MATERIAL SHOWN Block Start

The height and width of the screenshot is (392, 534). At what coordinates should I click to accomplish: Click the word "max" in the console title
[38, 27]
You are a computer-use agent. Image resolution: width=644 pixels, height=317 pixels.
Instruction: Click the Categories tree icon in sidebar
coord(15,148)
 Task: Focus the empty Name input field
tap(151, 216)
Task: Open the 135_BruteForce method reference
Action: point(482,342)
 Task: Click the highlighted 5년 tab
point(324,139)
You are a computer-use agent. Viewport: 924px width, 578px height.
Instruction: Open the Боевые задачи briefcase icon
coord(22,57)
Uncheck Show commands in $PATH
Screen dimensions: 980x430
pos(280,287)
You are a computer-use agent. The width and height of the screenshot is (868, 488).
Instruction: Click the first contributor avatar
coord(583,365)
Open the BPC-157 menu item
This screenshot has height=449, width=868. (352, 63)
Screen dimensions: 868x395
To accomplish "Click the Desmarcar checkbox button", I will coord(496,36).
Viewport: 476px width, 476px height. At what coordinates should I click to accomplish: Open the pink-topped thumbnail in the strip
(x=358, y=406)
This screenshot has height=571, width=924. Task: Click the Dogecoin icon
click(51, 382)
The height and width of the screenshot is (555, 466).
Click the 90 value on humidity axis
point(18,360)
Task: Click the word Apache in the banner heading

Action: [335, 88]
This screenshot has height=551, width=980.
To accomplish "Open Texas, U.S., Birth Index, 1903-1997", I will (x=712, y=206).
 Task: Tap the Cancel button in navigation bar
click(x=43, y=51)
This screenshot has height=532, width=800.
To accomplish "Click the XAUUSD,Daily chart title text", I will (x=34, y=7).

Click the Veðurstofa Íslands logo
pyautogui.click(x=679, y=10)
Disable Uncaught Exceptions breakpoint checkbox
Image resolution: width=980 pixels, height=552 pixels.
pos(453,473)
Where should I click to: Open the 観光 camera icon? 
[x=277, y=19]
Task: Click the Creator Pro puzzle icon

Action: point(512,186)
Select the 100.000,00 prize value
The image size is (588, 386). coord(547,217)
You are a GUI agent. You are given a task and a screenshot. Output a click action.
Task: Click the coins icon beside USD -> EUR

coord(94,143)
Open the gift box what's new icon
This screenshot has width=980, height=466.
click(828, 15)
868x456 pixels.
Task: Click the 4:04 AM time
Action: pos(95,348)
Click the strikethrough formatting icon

MATERIAL SHOWN Block End

### WHAT TO WORK ON:
Where does the word "agent" appear in the material above? Copy every line that holds it.

### ANSWER TO THIS TASK:
You are a computer-use agent. Image resolution: width=644 pixels, height=317 pixels.
You are a computer-use agent. Viewport: 924px width, 578px height.
You are a computer-use agent. The width and height of the screenshot is (868, 488).
You are a GUI agent. You are given a task and a screenshot. Output a click action.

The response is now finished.